*ASSIGNMENT:* Everything from the line with "The width and" through the final line of the listing below must be retyped exactly, apart from the pictures.

*MATERIAL TO PROCESS:*
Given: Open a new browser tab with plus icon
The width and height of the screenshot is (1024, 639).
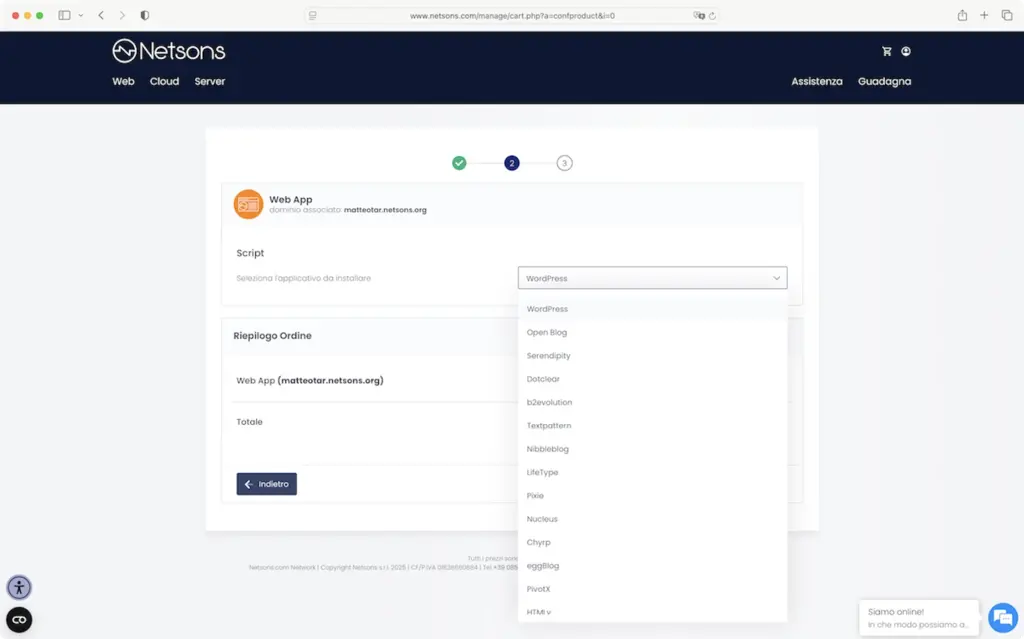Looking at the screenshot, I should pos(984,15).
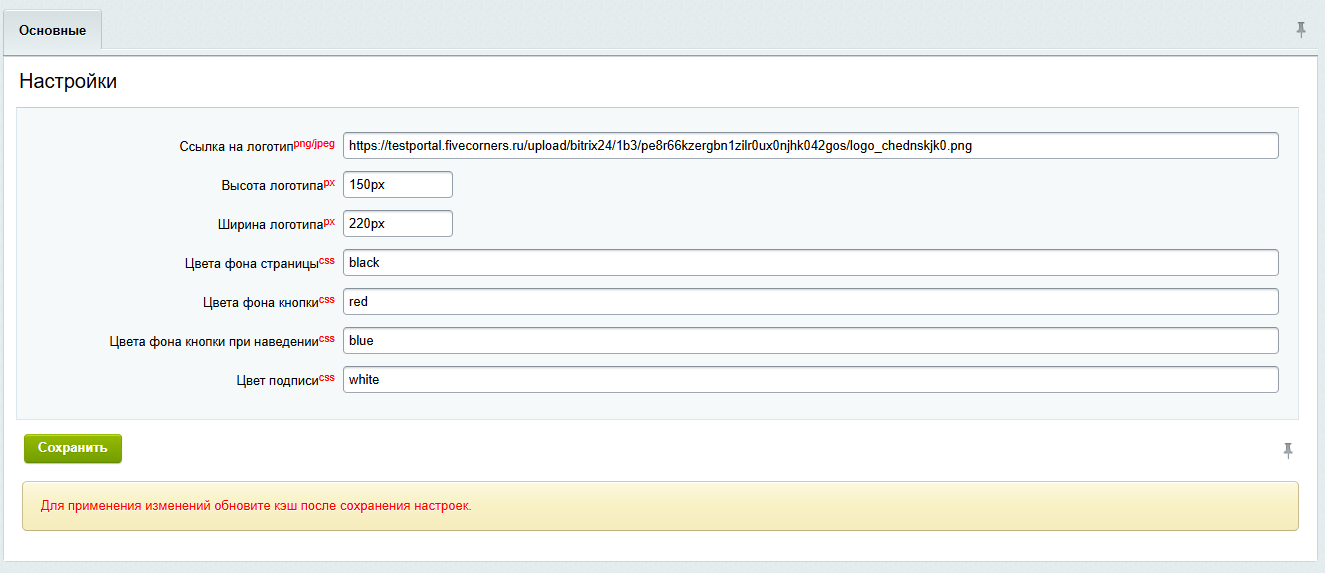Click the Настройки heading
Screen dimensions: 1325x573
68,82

*ANSWER:*
The width and height of the screenshot is (1024, 639).
Looking at the screenshot, I should pos(984,15).
Click the Настройки heading
Screen dimensions: 1325x573
68,82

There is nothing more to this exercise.